Гости замерли в метре от своего обгоревшего приятеля и стали негромко шушукаться. Из глубины коридора выплыла толстая санитарка, взялась за поручни и столкнула каталку с места. Голова Нетакова дернулась, ребятам показалось — сейчас он очухается, но этого не произошло: Денис по-прежнему производил впечатление если и не мертвого, то глубоко спящего. Женщина направила каталку к закрытым дверям, протаранила их отработанным ударом и исчезла вместе со своим грузом в комнате с надписью: «Процедурная», где уже, кажется, кто-то был. Во всяком случае, безнадзору показалось, что из помещения донеслась не очень разборчивая речь. Впрочем, это могло быть и радио.
* * *
Борона вышел из кабинета серьезным и грустным. Он поманил ребят за собой и, выйдя на железобетонное больничное крыльцо, остановился в печальной задумчивости.
— У Нетакова обгорело более восьмидесяти процентов поверхности тела. В таких случаях редко удается спасти пострадавшего. — Данилыч глядел куда-то поверх голов своих спутников. — Тем более что больница практически бедствует: здесь нет ни инструментов, ни медикаментов для нормальной работы. Правда, у нас с вами есть одно утешение: тот неизвестный мужчина, который привез сюда Дениску, оставил тысячу долларов на все необходимые траты и обещал прислать еще денег. Я сейчас пойду сдавать кровь: у нас с Нетаковым оказалась одна группа, а вы бегите по своим делам и не забывайте про товарища.
Понурые посетители пошли к больничным воротам. Борона еще стоял на крыльце, когда вдруг заметил странную фигуру в заношенной стройбатовской форме.

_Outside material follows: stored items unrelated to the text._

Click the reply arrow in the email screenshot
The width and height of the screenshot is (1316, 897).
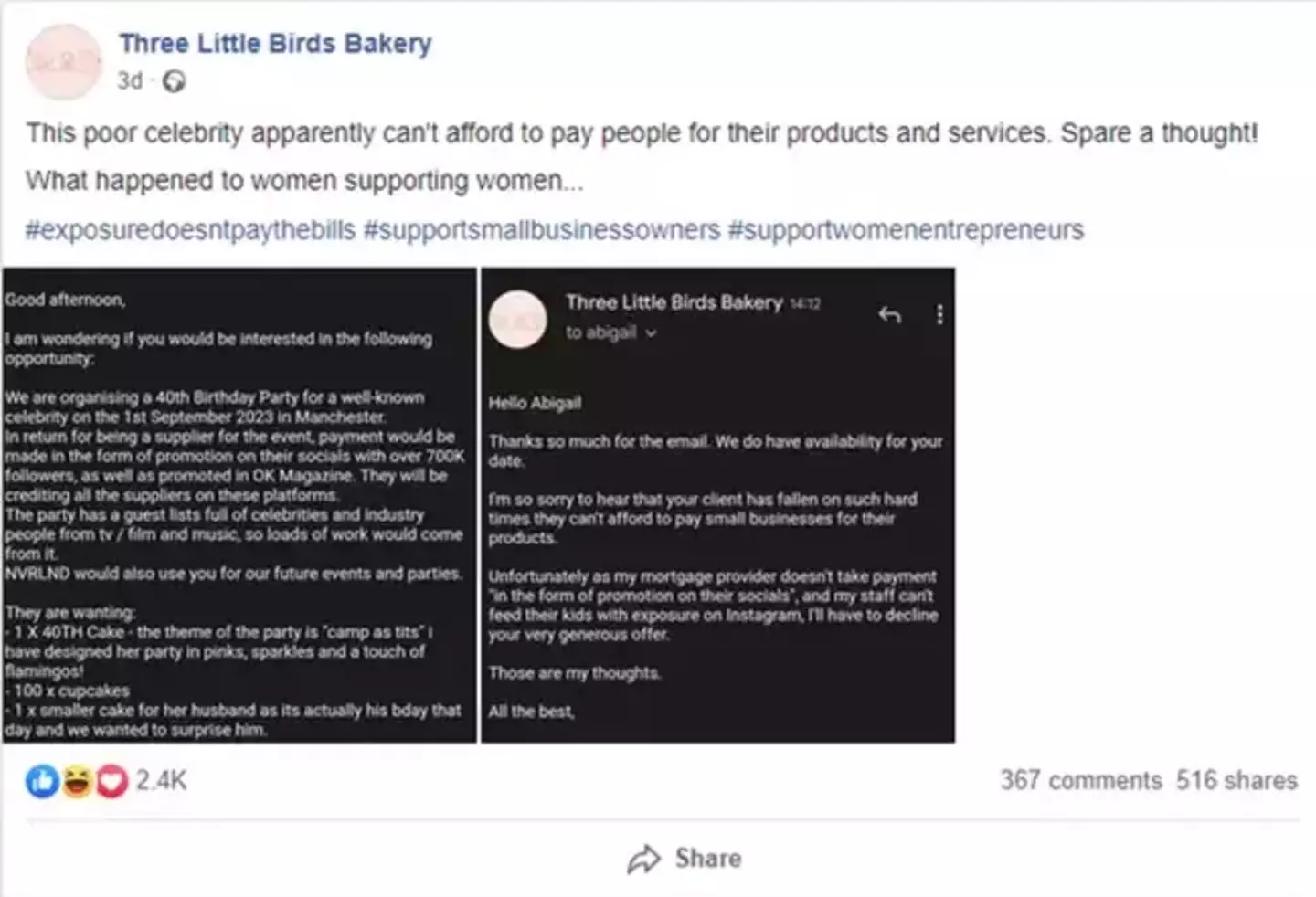[889, 315]
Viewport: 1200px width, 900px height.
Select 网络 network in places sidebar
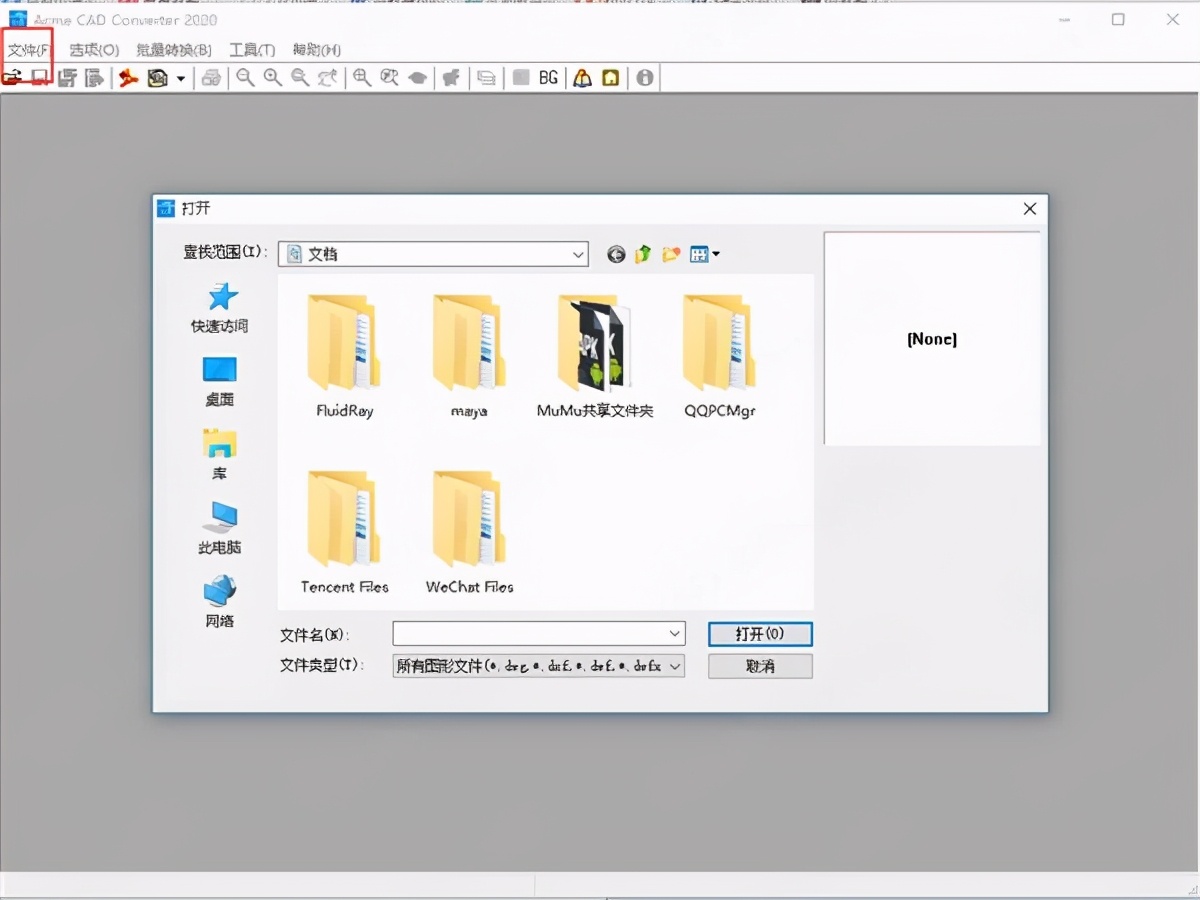click(220, 602)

Конечно, это был Следов. Он бежал и что-то кричал, а когда его голос стал не только слышен, но и понятен. Борона различил слова «отец», «брат», «мать».

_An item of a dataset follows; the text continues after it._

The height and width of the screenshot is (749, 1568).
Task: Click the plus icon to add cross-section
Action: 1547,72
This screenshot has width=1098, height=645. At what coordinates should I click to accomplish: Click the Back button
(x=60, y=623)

— Отец погиб, Федор Данилович, а брат где-то здесь, вы его видели? — Борис тяжело дышал, судорожно хватая почерневшим ртом воздух. — Мать тоже погибла, его мать, а мальчик жив. Где он? Вы видели? Да вы и раньше его видели, и я видел, я еще подумал…

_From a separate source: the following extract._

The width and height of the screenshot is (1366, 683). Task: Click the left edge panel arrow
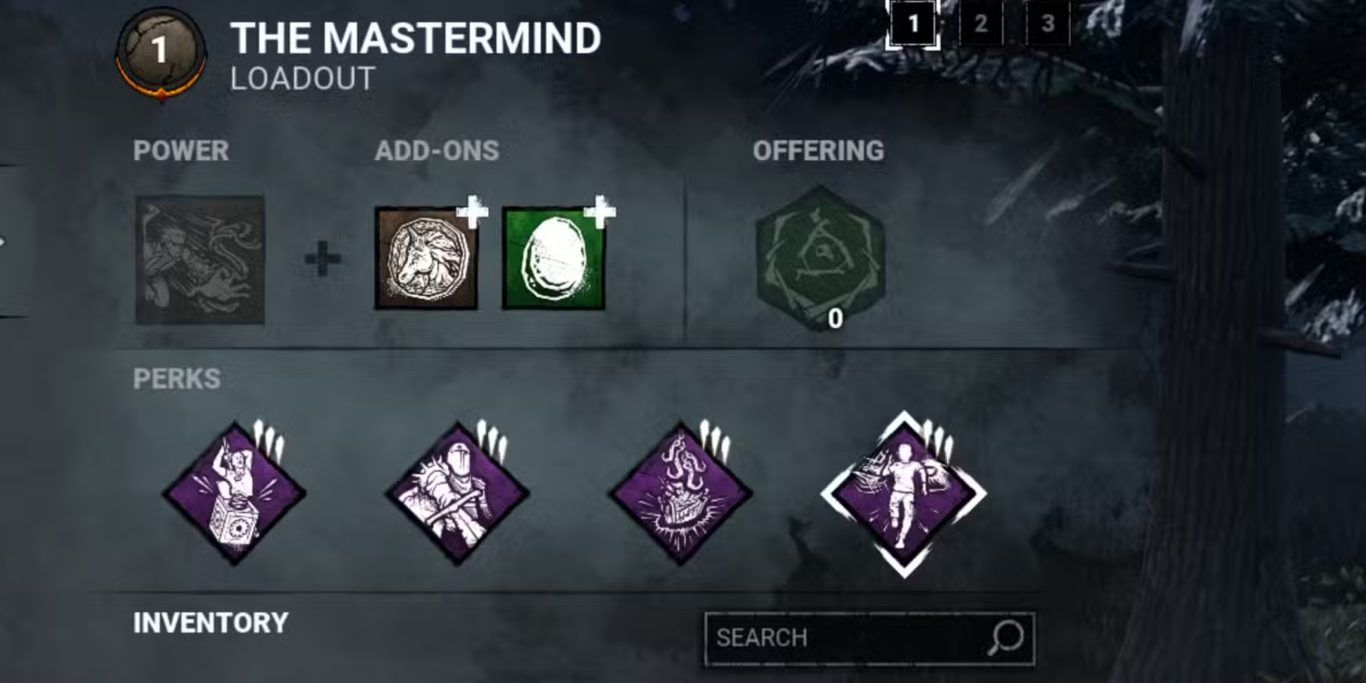3,241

— Боренька, успокойся! — Борона положил свои тяжелые руки на плечи изможденному бегом Следову. — О ком ты говоришь? Какой мальчик? Дениска? Так он не брат тебе. Ты же знаешь его отца, Трошку Ленина. Он сейчас в КПЗ по обвинению в убийстве своей жены, Палашки Шаманки…
— Да нет, Федор Данилович, Олег, Олежка, где он? Да вы же сами были с Лолитой, когда он про своего отца рассказывал, — так это и мой отец. А вы что, не знали? — Борис недоверчиво посмотрел Федору в глаза. — Моя мама ведь с вашей супругой в одном классе училась, и отец в нем учился. Так вы что, не знали, да?
— Что-то я, конечно, знал, но, пожалуй, никак не больше твоего. — Борона взял Следова под локоть и отвел в сторону от парадного входа, около которого стали собираться заинтересованные люди. — Видишь ли, они с Колькой уже убежали решать свои насущные вопросы, но мы их сегодня же найдем: ты ведь знаешь, какая у нас разведка. Где им быть-то: на одной из тусовок, правильно? Вот мы их там и поищем. Только подожди меня немного, мне надо еще зайти в больницу.
— Федор Данилович! Ведь это мой брат! У меня один брат, понимаете?! А мать мне, представьте себе, ничего не рассказывала. Ну, то есть не договаривала. — Следов покорно шел рядом с Бороной, который вел его теперь по направлению к бежевому микроавтобусу «фольксваген», припаркованному около больничной ограды. — Отца мне очень жалко. Мать говорила, что он пил, но он мне все же отец и я не должен на него теперь сердиться…
Глава 47. Воспоминания на Невском проспекте
Алексей повернул от Дворцовой площади на Невский, остановился у Малой Морской на красный свет светофора и подумал о том, что, наверное, на всем белом свете существует очень мало людей, не имеющих своих особых памятных мест. Для одного это — городской парк, где произошло первое свидание, для другого — старый дом, обнесенный строительными лесами, в котором он когда-то родился и вырос, еще кто-то с умилением узнает двери роддома, откуда выносил свое первое чадо.